Hand Planes

In this section of the newsletter, I am planning to share information and resources specifically related to hand tools. Each month I want to share information about hand tools, their use, and their makers that I think you will find interesting. This is a new concept and I want to encourage Guild members to let me know if this is useful information and you would like to see this continue. 

The first installment is from a recent blog post from the Lost Art Press website by Megan Fitzpatrick. It focuses on the parts of a typical hand plane and how it can be adjusted. This information is excerpted from “The Essential Woodworker” by Robert Wearing. I have this book and highly recommend it for those interested in traditional woodworking, especially those interested in hand tool woodworking. 

Fig. 1 – Adjustable iron plane. A-Body, B-Frog, C-Cutting iron, D-Cap iron, E-Lever cap, F-Cap iron screw, G-Lever cap screw, H-Knob nut and screw, I-Knob, J-Handle nut and screw, K-Handle, L-Lateral adjusting lever, M-Y adjusting lever, N-Cutter adjusting wheel, O-Frog screws, P-Frog adjusting screw. 

Excerpted from “The Essential Woodworker,” by Robert Wearing. 

In order fully to understand the workings of the metal plane it is a good idea, particularly for the beginner, to strip down the plane to its smallest component. If you have an old or secondhand plane this is a good opportunity to renovate it. Even if the plane is mis-assembled and maladjusted, no damage can be done to it. Figure 1 shows the structure quite clearly and gives the correct names to all the components. It will be seen that there are three distinct adjustments. 

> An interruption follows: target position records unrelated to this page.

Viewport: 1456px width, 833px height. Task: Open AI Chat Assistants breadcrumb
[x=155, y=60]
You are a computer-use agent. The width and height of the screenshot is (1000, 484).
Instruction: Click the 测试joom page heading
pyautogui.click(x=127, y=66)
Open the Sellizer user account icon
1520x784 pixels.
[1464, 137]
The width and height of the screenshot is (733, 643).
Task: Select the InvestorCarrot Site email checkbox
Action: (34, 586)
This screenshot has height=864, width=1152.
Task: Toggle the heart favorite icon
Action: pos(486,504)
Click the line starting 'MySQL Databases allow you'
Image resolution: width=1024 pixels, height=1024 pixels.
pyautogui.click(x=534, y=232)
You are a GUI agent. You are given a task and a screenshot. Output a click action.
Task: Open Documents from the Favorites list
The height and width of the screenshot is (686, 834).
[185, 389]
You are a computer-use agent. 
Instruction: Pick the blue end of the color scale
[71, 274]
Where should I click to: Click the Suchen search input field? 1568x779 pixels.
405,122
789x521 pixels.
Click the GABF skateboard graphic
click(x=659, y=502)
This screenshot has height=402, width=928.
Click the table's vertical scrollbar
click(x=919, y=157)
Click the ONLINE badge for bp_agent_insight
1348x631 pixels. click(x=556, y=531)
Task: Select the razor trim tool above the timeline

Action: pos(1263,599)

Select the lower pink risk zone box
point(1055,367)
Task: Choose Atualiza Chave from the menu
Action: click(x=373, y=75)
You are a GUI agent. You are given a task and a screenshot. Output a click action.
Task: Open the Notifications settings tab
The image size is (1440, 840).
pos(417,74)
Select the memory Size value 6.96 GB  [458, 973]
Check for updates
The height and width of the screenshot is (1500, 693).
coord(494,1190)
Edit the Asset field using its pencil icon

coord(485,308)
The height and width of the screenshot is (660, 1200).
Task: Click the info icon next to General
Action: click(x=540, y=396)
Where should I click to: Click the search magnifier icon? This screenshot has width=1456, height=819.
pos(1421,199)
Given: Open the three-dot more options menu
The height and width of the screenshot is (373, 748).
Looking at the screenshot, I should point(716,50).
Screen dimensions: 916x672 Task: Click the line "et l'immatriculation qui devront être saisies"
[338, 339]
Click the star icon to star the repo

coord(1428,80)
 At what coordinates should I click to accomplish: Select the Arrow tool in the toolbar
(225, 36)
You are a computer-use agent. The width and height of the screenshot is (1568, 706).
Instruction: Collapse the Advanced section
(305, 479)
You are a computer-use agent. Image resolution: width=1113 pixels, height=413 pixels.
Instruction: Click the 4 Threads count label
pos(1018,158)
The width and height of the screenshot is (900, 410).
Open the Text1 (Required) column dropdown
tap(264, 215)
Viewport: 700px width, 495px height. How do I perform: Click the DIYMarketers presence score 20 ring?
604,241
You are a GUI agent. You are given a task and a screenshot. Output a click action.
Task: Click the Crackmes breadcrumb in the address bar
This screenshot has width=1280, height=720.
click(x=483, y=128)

The depth of cut, that is the thickness of shaving removed, is controlled by the cutter adjusting wheel. The wheel running up and down a left-hand thread operates the Y lever. This in turn engages in the Y lever socket of the cap iron (or breaker), which it moves up or down. The blade is secured to the cap iron and is moved by it. 

The second adjustment is lateral. The lateral lever has a circular stud at its end. When the plane is assembled it must be made certain that this stud fits into the slot in the blade. Movement of the lever thus moves the cutting edge sideways, preventing one corner from digging in. 

The third adjustment is commonly called closing or opening the mouth. The whole frog is moved forward with the blade and the effect is to alter the size of the gap in front of the blade. The lever cap screw should be just sufficiently tight to make sideways movement of the blade with the fingers difficult but not impossible.